BRENNAN: In a way we can and by the way, you said Madison Avenue and, and you're right. These schools were, I forget the exact number off the top of my head. But when we were looking into this, we found that on average universities were spending about half a million dollars a year hiring basically New York firms to come up with marketing campaigns for them. So it really is being done by smooth professional marketers. So here's the kinds of things you can do. There's a number of scholars, for instance, (Richard) Arum and (Jospia) Roksa has a have a famous set of studies where they look at students and give them something called the Collegiate Learning Assessment, which tests their soft skills, their critical reasoning, their math skills and so on. And you give the students this, when they come into school, you give it to them like a year in another year, in another year in and basically track their performance over time. And then you can see are they growing and what they found is, you know, to sort of simplify it. Roughly, about half of students have no growth at all in any of their skills, except for math, which goes down for them. The next 40% or so have only a small amount of growth like not even one standard deviation, and then maybe the top 10% of students actually have any significant degree of growth. So we can look at things like that, we can look at where people get jobs we can look at and compare the again, like comparing the student who goes to the school and is admitted to the school versus the person who doesn't and we keep getting these kinds of negative results. We're just not delivering what we promise.

BRODIE: So you mentioned earlier that one of the reasons schools say things like this is because they can, they like there's really no repercussions for, for saying it. Why is that?

BRENNAN: Yeah. It's an odd thing if you think about compare it to like say a drug company. So I like to say, imagine Pfizer offered a drug called callegra. It costs $280,000 you have to take it over like 40 hours a week for 30 weeks a year. It takes an incredible amount of time. And then at the end they say we're going to make you smarter better person who's able to understand the world and critically reason about almost anything, etc., etc. making all the very same promises universities make. And then they offered this drug to people, they didn't do any kind of testing. And in fact, there's a massive scientific literature that they ignore, which says that the drug doesn't work. If Pfizer did that, the FDA would put them in a lot of trouble, they would get some sort of massive fine. People would be able to sue them who took the drug and say that the drug didn't work and they'd be in trouble. Nothing like that happens for universities. There isn't a regulatory agency that's overseeing them that's punishing them for making the kinds of promises that they can't keep in the way that like normal companies are punished for false advertising. And the other thing that could really regulate them would be if they were competition from the outside, that would in a way like provide the same good that a university does but does it better. But the problem is universities don't really have competitors. 

BRODIE: Do you see this trend changing at all anytime soon?

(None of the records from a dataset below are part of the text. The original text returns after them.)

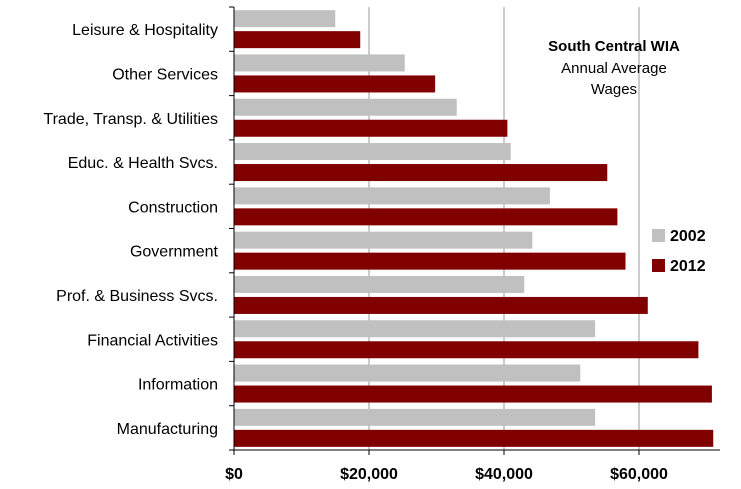  Describe the element at coordinates (688, 266) in the screenshot. I see `legend-label-2012: 2012` at that location.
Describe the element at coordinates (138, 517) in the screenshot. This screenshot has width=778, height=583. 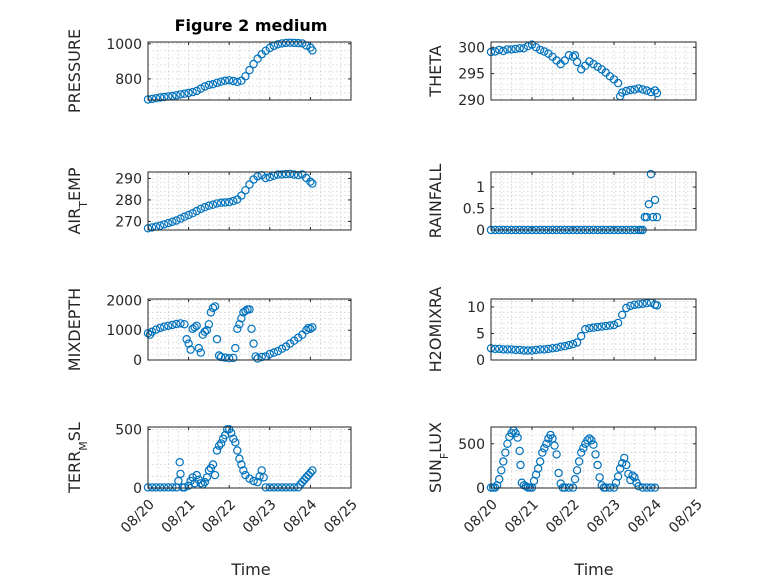
I see `x-tick-label: 08/20` at that location.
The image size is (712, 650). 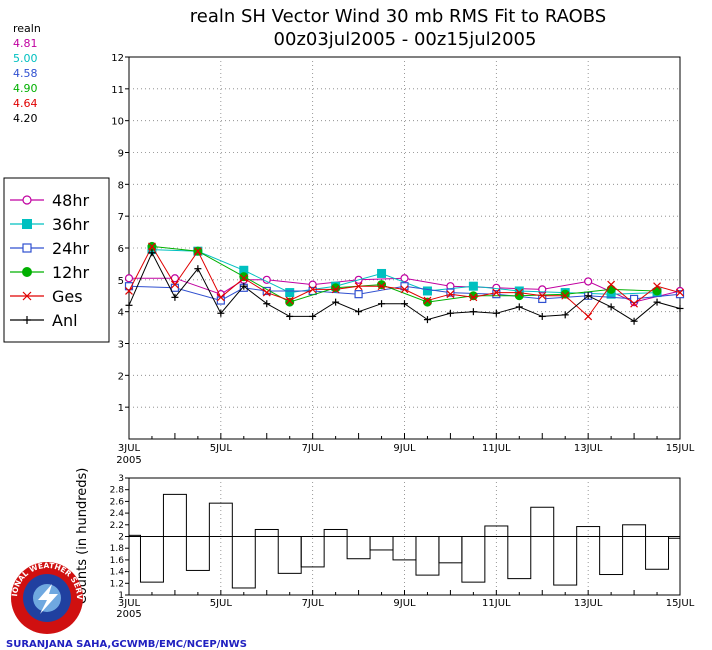 What do you see at coordinates (118, 502) in the screenshot?
I see `counts-y-tick-label: 2.6` at bounding box center [118, 502].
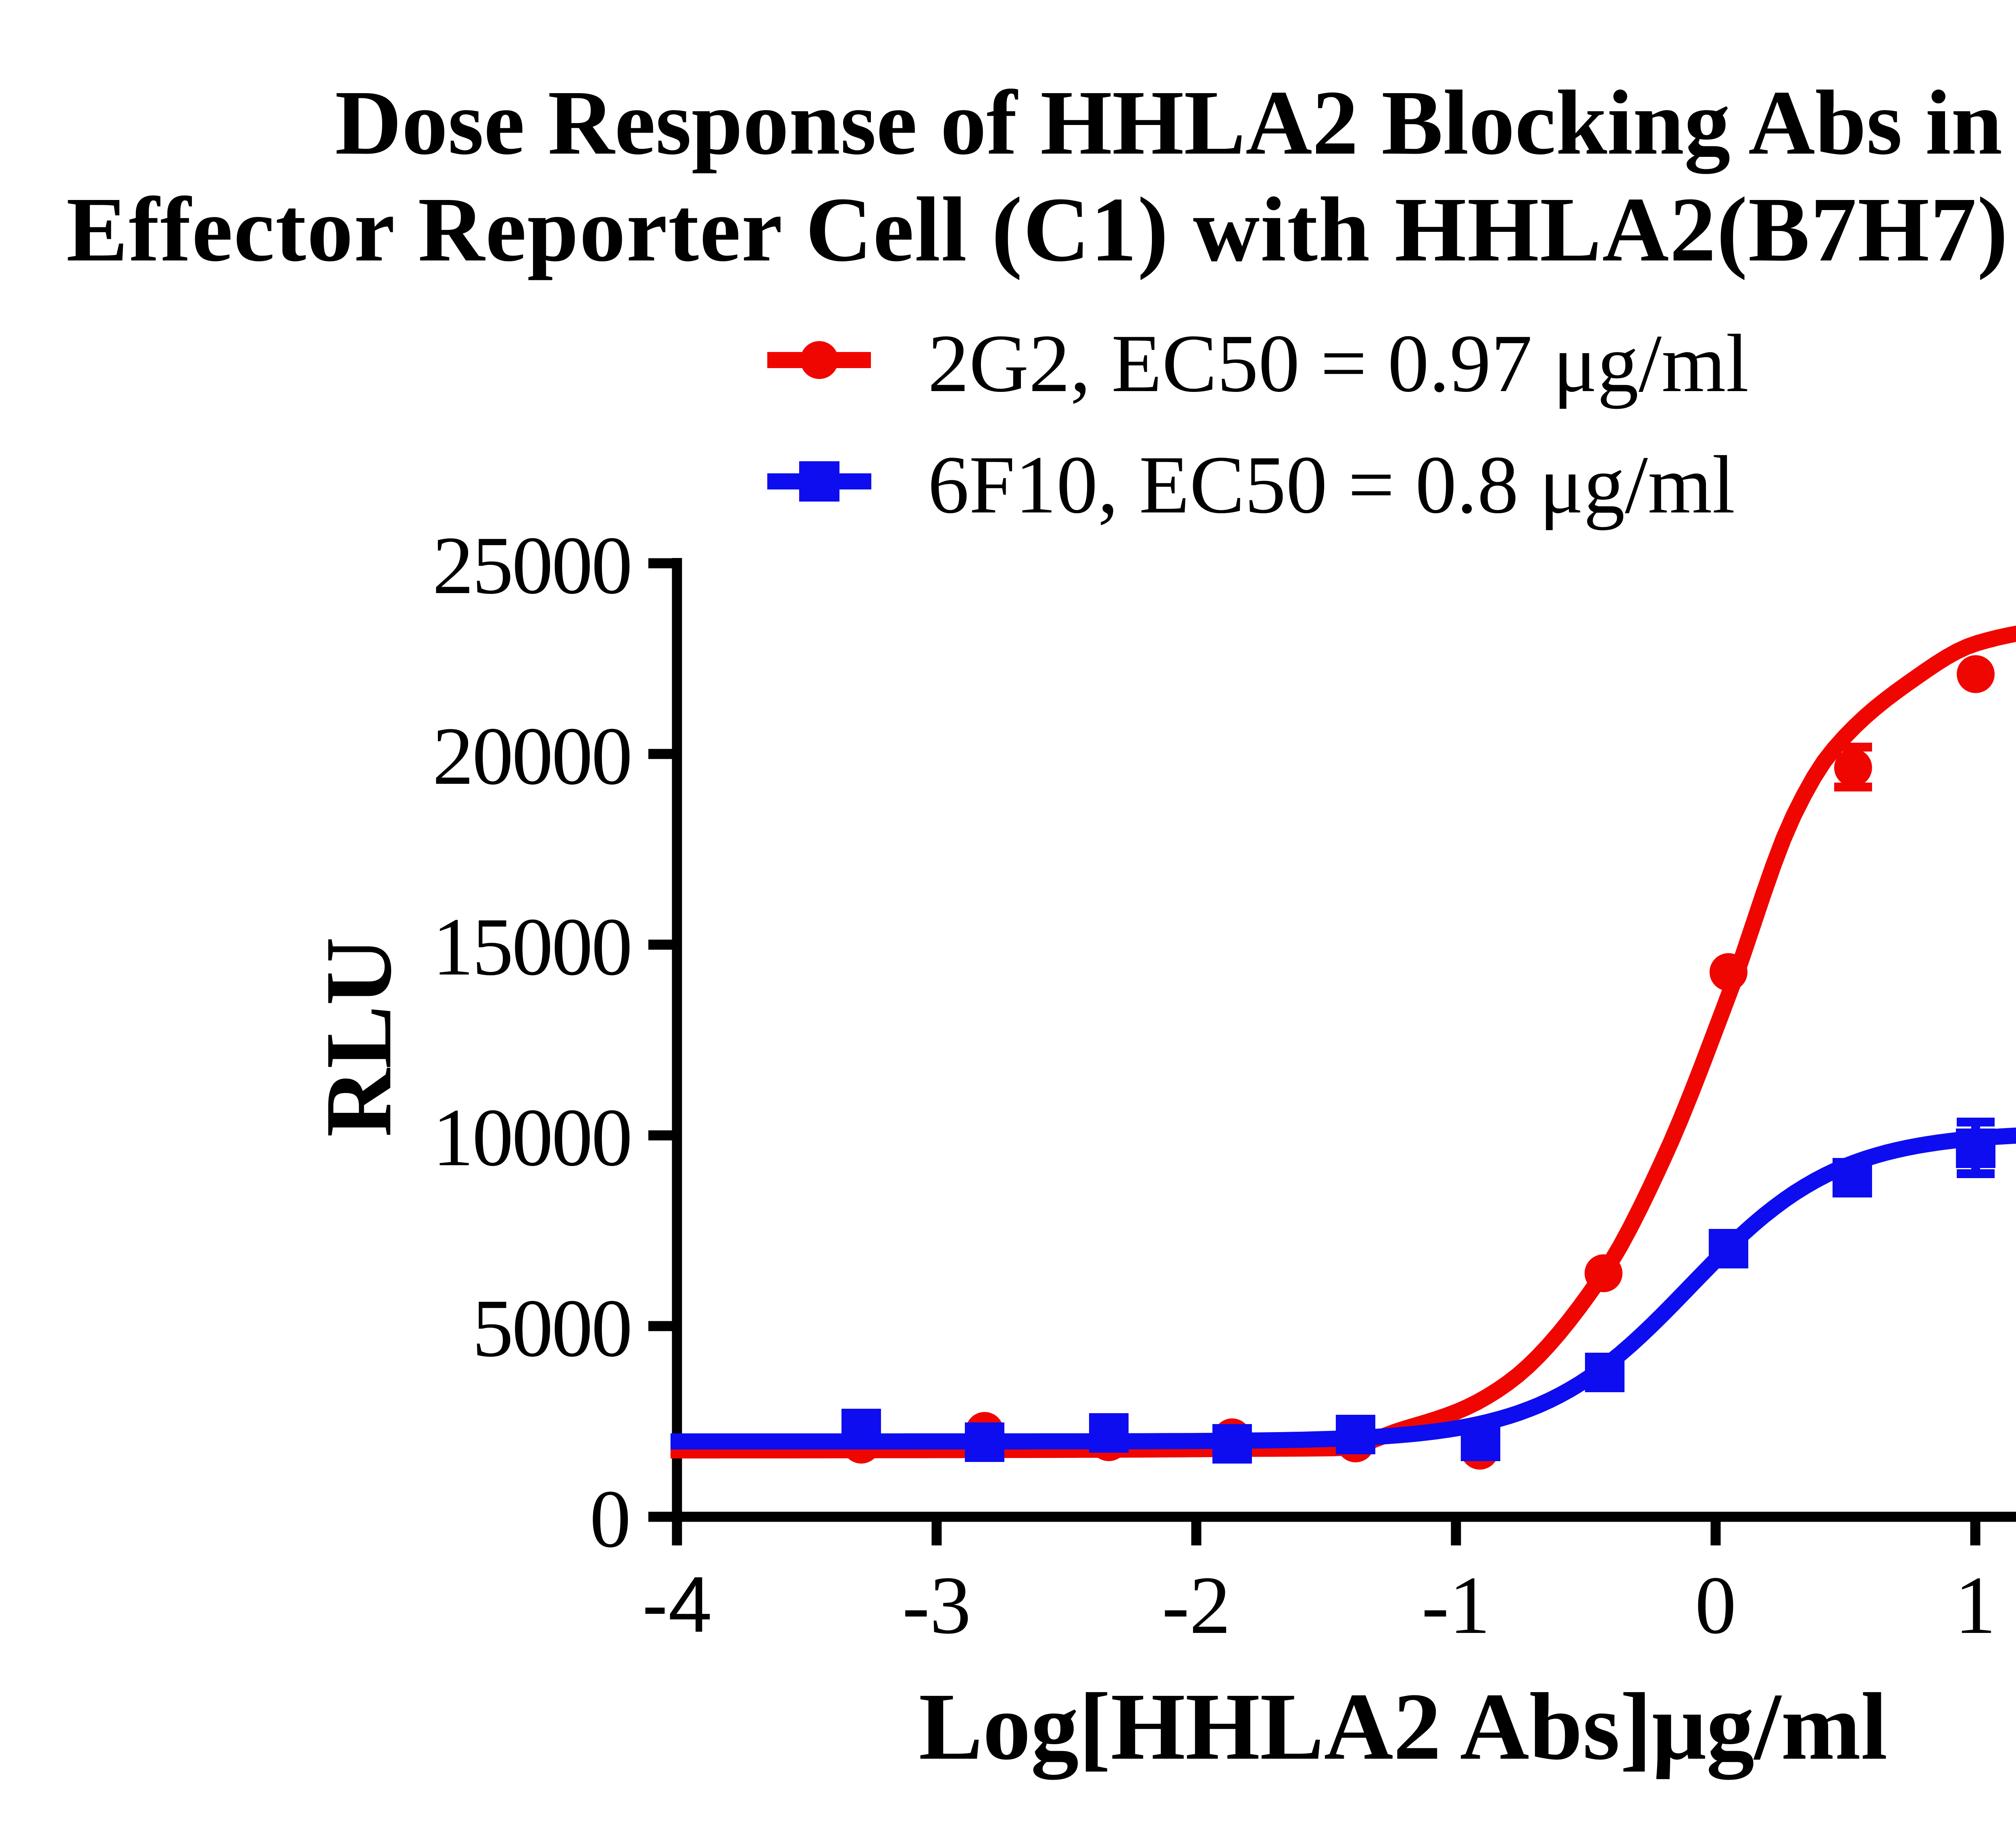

BRENNAN: No, I don't think so. I think it's just going to continue as is, there's going to be a reckoning at some point. It can't, this can't sustain itself, but I don't know how long it's going to take, back when I was going to college in the '90S, people said, oh, by the time we get to the early 2020s, this reckoning will take place. And frankly, it isn't really, I mean, there are, there is less enrollment because of like a demographic drop-off and a few other things, but I, I think we might be 30 years, 30 years away or so from any real change.

BRODIE: All right. That is Jason Brennan, a professor at Georgetown University. Jason, thanks so much for the conversation. I appreciate it.

BRENNAN: Yeah, thanks very much. Appreciate it too.